Ces points de contact communaux se préparent aussi à « leurs autres fonctions qui ne sont pas encore activées pour le moment ». Sous cet euphémisme se cachent la répartition et le tri des malades quand les urgences des hôpitaux seront débordées, voire la transformation en hôpital de campagne à un stade ultérieur de la pandémie… s’il arrive.

Les autorités, désireuses de ne pas susciter la panique de manière inutile, restent discrètes sur les scénarios envisagés.

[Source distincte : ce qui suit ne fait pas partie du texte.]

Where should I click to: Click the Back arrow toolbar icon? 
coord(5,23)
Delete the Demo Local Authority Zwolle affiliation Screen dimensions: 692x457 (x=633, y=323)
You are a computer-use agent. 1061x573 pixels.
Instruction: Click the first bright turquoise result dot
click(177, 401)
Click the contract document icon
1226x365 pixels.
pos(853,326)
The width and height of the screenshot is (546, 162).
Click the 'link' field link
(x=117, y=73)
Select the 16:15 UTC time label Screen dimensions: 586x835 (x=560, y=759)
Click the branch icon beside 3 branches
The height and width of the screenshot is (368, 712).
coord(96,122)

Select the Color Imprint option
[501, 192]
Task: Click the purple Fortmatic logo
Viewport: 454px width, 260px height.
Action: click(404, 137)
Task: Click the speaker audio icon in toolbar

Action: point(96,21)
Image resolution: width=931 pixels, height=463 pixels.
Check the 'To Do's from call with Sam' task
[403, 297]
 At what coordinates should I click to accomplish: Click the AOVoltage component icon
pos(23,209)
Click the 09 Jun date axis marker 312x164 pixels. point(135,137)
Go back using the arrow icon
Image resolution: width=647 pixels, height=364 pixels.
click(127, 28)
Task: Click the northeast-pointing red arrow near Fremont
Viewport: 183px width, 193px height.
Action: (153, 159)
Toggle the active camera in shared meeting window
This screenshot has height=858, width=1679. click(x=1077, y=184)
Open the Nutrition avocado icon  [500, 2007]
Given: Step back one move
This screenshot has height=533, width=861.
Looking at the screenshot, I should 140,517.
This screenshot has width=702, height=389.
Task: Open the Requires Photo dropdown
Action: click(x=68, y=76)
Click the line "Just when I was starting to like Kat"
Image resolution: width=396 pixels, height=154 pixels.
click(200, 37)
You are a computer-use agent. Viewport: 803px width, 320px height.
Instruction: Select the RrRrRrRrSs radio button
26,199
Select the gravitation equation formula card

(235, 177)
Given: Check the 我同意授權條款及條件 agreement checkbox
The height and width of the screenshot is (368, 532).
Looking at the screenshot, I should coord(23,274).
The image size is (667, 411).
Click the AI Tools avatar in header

Le suivi de l’activation des points de contact communaux dans l’ensemble du pays est assuré par les gouverneurs de province.

Les HôPITAUX

Chaque hôpital planche sur un « plan catastrophe » qui puisse rencontrer une brusque augmentation de la pandémie, notamment en intégrant qu’une partie importante du personnel médical sera également indisponible. Dans un premier temps, les opérations non urgentes et les dépistages seront reportés pour déplacer du personnel vers les services d’urgence. Mais le nombre de lits d’urgence complètement équipés n’est pas extensible à l’infini. Dans la région bruxelloise, c’est 300 au maximum. Au-delà ? Il faudra faire des choix entre les malades.

LES ENTREPRISES

Un groupe de travail a été créé au sein du groupe des 10 (les partenaires sociaux) afin de coordonner l’information à destination du monde des entreprises. Dans toutes les grandes sociétés, des cellules sont mises en place afin de préparer l’organisation à des taux d’absentéisme très importants à la rentrée. Deux priorités : veiller au bien-être des travailleurs et assurer la continuité de l’entreprise. Nous reviendrons sur les mesures de préparation prises dans les entreprises dans notre édition de samedi.

Le bilan

Le dernier bilan officiel de l’Organisation mondial de la Santé (OMS), le 27 juillet, et donc déjà dépassé, faisait état de 816 décès dus à la grippe A/H1N1. Le nombre de cas confirmés s’élevait à 134.503 depuis que le virus a été signalé pour la première fois, fin mars dernier. L’Amérique latine est la région la plus touchée avec un total de plus de 550 morts.

La Belgique est le quatrième pays dans l’Union européenne à enregistrer un décès lié au virus, après la Grande-Bretagne (30 morts), l’Espagne (7 décès) et la Hongrie (1 mort). La France a enregistré hier, elle aussi, son premier « décès A/H1N1 ».